Van 431 tot 425 v.C. vielen de troepen van de Peloponnesos elk jaar in de oogsttijd Attica binnen. In 430/429 v.C. doodde een plaag ongeveer een derde van de bevolking van Athene, dat nog zonder veel succes aan het vechten was op Sicilië en in Midden-Griekenland. In het voorjaar van 421 kwam de oorlog tot een einde met een soort gelijkspel en de zogenaamde vrede van Nikia, die een looptijd had van 50 jaar. Deze ‘vrede’ hield een gemeenschappelijk defensief verbond in.

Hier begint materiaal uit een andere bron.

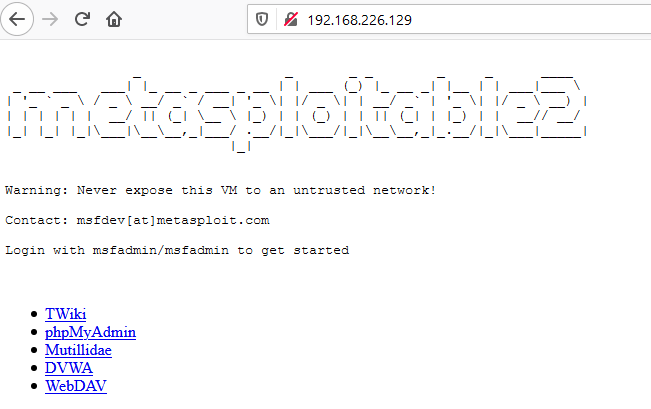Reload the current page
Screen dimensions: 651x409
[x=82, y=19]
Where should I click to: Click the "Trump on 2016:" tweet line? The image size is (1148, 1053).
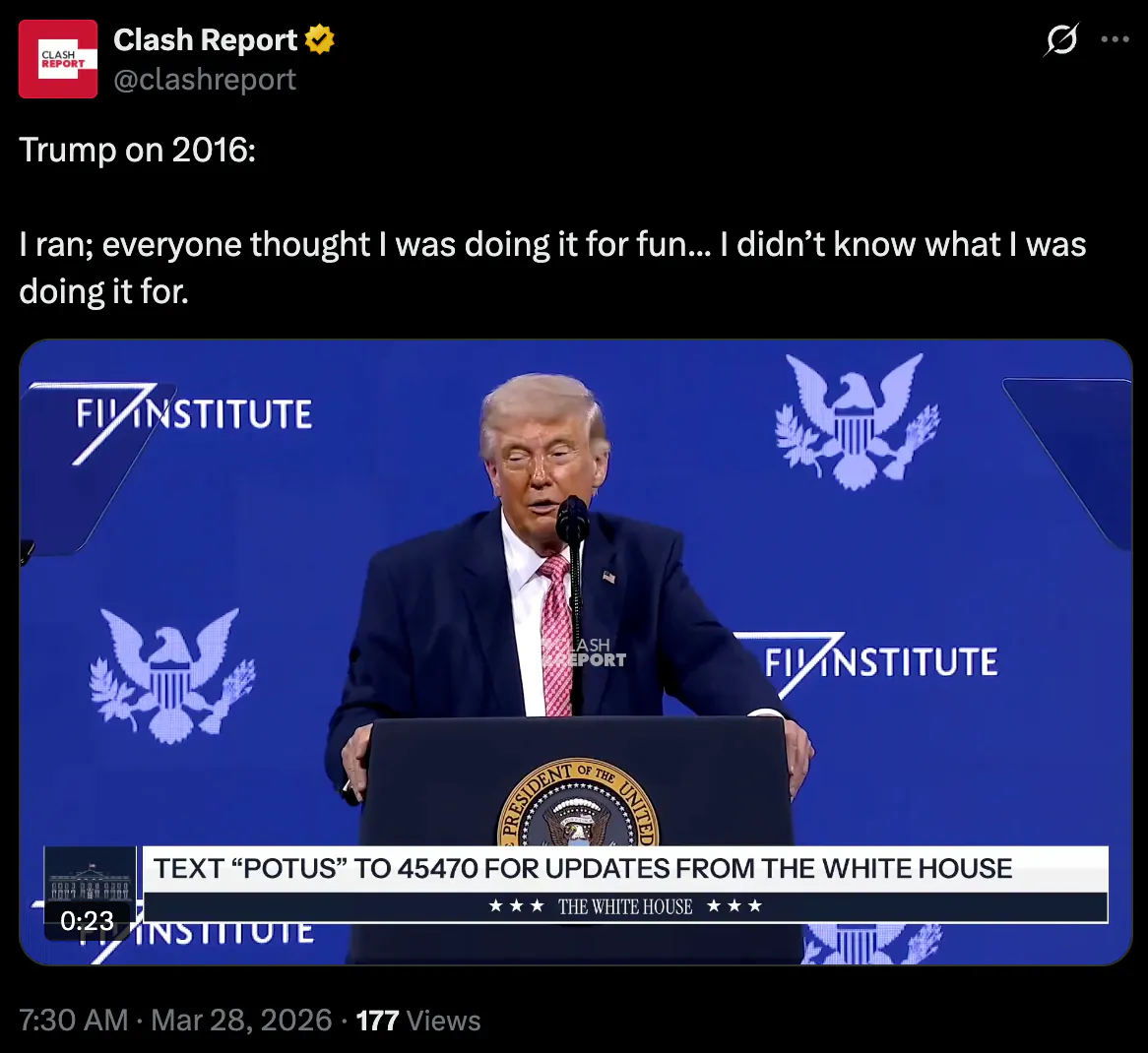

De vrede duurde echter niet lang en na nieuwe aanvallen van Athene op het soevereine gebied van de Spartanen in 414 v.C., hervatten de Spartanen hun jaarlijkse aanvallen. Een politieke commotie maakte zich meester van Athene en de democratie werd voor enkele jaren buiten werking gesteld tot 410 v.C.. In het jaar 405 v.C. werd de hele vloot van Athene, die al verslagen in Aegospotami lag, volledig uitgeroeid door de Spartanen. Tegelijkertijd werden vele kolonies in Athene met geweld ontbonden en de distributiekanalen werden afgesloten.
De Spartaanse belegering eindigde in 404 v.C. met de totale overgave van Athene. Sparta stelde toen een overgangsregering in met 30 leden. Dit bleek een schrikbewind te zijn waar velen stierven.